Natalie Rickli erhält nach Urteil linken Support
Üble Beleidigungen in einem Song gelten nicht als sexuelle Belästigung. Das Bundesgerichts-Urteil im Fall von Natalie Rickli empört auch linke Politikerinnen.
Das Wichtigste in Kürze
- Das Bundesgericht sieht den Hass-Rap gegen Natalie Rickli nicht als sexuelle Belästigung.
- In einer ersten Reaktion zeigen sich selbst linke Politikerinnen empört darüber.
Der Text im Hass-Song gegen SVP-Politikerin Natalie Rickli der Rap-Combo Chaos-Truppe ist kaum auszuhalten. «Du bruchsch e D*** i Dire F****», «Gib Ihre E Chlapf ufen Ar***», «Nur no es paar Blowjobs vom Bundeshuus entfernt», lauten einige der Zeilen im Song.
Das Lied, das 2015 unter anderem auf Youtube die Runde machte, gilt für das Bundesgericht dennoch nicht als sexuelle Belästigung. Zwar bestätigt es die Verurteilung wegen Beschimpfung und übler Nachrede.
Doch die Beschwerde der Berner Staatsanwaltschaft weisen die Richter in Lausanne ab. Für den Tatbestand der sexuellen Belästigung fehle die «unmittelbare Wahrnehmung» durch das Opfer. Die «Künstler» hätten sich nicht direkt an Natalie Rickli gewandt, heisst es im Urteil weiter.
Linke stärken Natalie Rickli den Rücken
Das Bundesgericht fällt mit dieser Argumentation ein Leiturteil, was im MeeToo-Zeitalter als sexuelle Belästigung gilt. Und eckt in der Politik an.
Nationalrätin Mattea Meyer, die als mögliche künftige SP-Präsidentin gilt, stärkt Rickli den Rücken. «Ich finde es super, dass sie sich gegen diesen unsäglichen Songtext gewehrt hat», erklärt sie auf Anfrage.
Natalie Rickli zeige damit, dass «solch frauenverachtende Zeilen auch im Internet nichts verloren» hätten. Da sie das Urteil noch nicht gelesen hat, will sie nicht im Detail darauf eingehen. Klar sei aber: Bei derart üblen Beleidigungen spiele die Parteizugehörigkeit keine Rolle, so die Winterthurerin.

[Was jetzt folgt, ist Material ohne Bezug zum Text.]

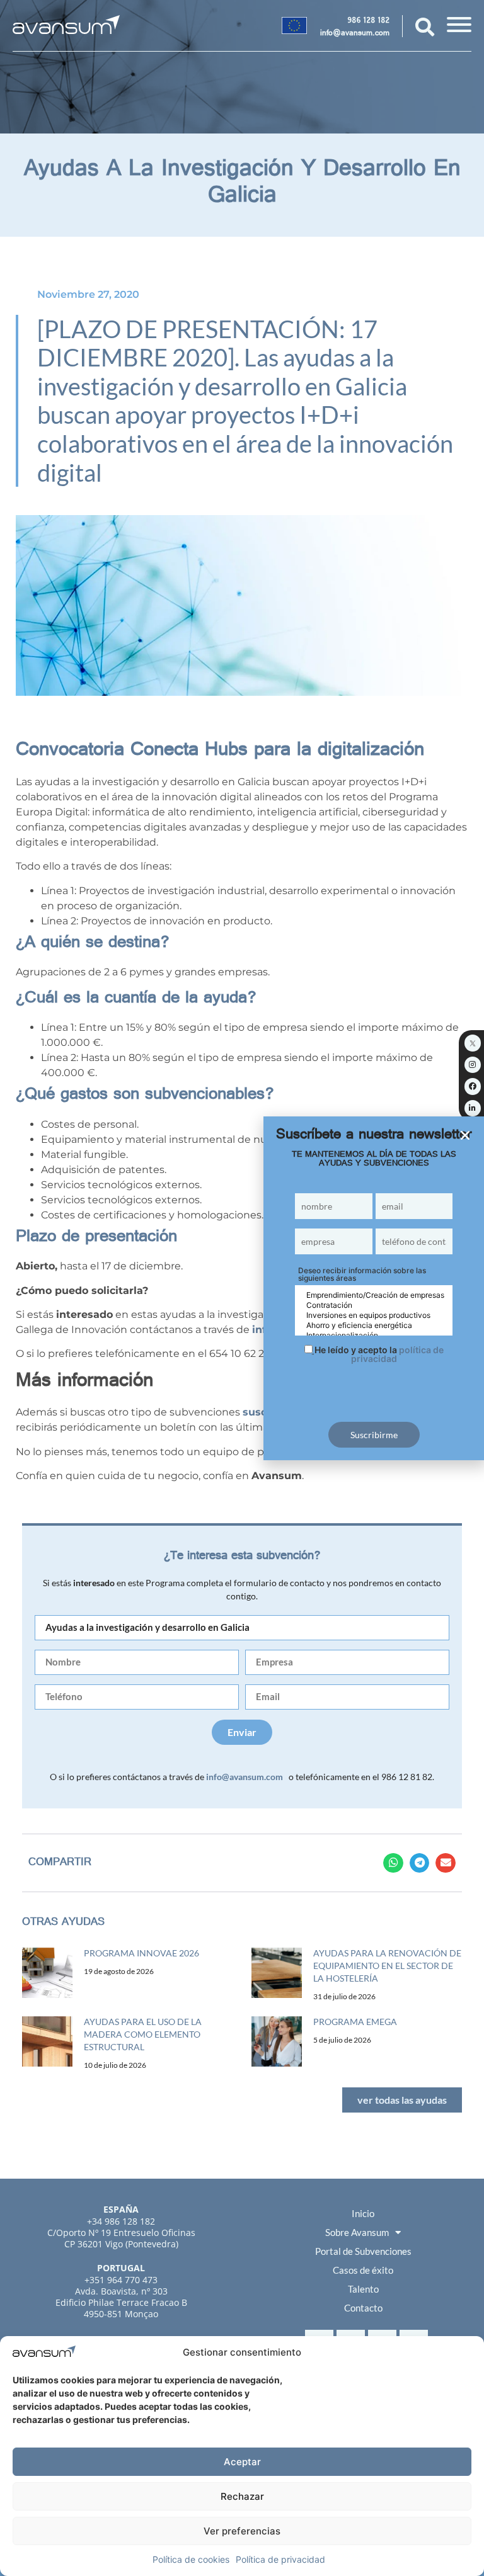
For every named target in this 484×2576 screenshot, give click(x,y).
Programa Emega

SP-Wasserfallen erwägt nach Urteil neues Gesetz
Ähnlich sieht das SP-Nationalrätin Flavia Wasserfallen. Auch sie will das Urteil nicht explizit kommentieren. Aber: Es gebe in den sozialen Medien kaum mehr Hemmungen, Beleidigungen oder sexistische Hasskommentare zu posten. Ausserdem seien diese rasch verbreitet.
Diese Entwicklung stelle das Strafgesetz und die Rechtsprechung vor neue Fragen, weshalb sie für Stalking oder Cybergrooming einen Straftatbestand fordere. Für den vorliegenden Fall schliesst die Bernerin auch nicht aus, im Parlament aktiv zu werden.

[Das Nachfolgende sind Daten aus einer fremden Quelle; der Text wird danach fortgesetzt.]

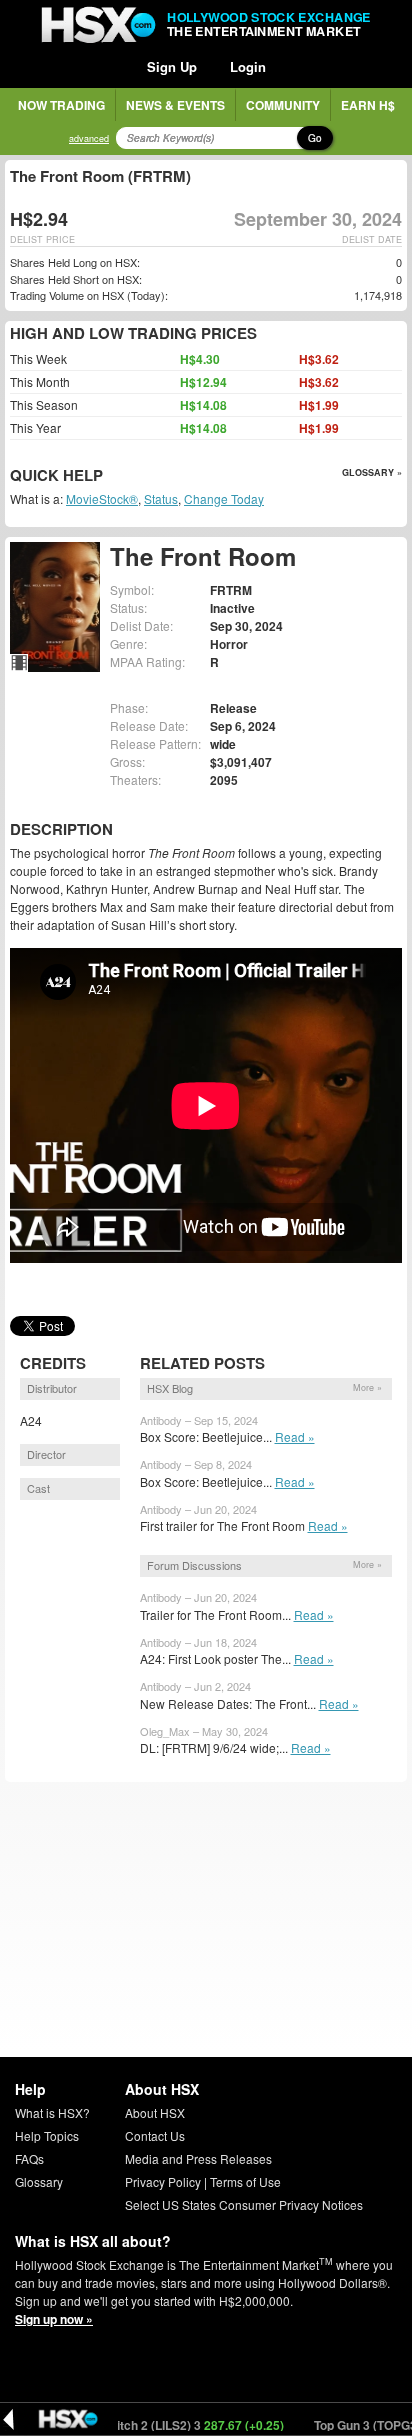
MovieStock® (102, 498)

Wasserfallen: «Im Zusammenhang mit der sexuellen Belästigung im Online-Zeitalter stellt sich die Frage, ob die physische Anwesenheit und direkte Adressierung als Voraussetzung nicht revidiert werden müssten.»
Rickli will sich nicht zum Urteil äussern
Die langjährige SP-Nationalrätin und heutige GLP-Politikerin Chantal Galladé, die als enge Freundin Rickli gilt, bezeichnet das Urteil als «Schlag ins Gesicht aller Frauen».
Dass die «üblen sexistischen Beleidigungen» keine Belästigung darstellen sollen, bezeichnet sie auf Twitter als «unverständlich und enttäuschend.»
Regierungsrätin Rickli selbst will sich aktuell nicht zum umstrittenen Urteil äussern, sagt ihr Sprecher auf Anfrage.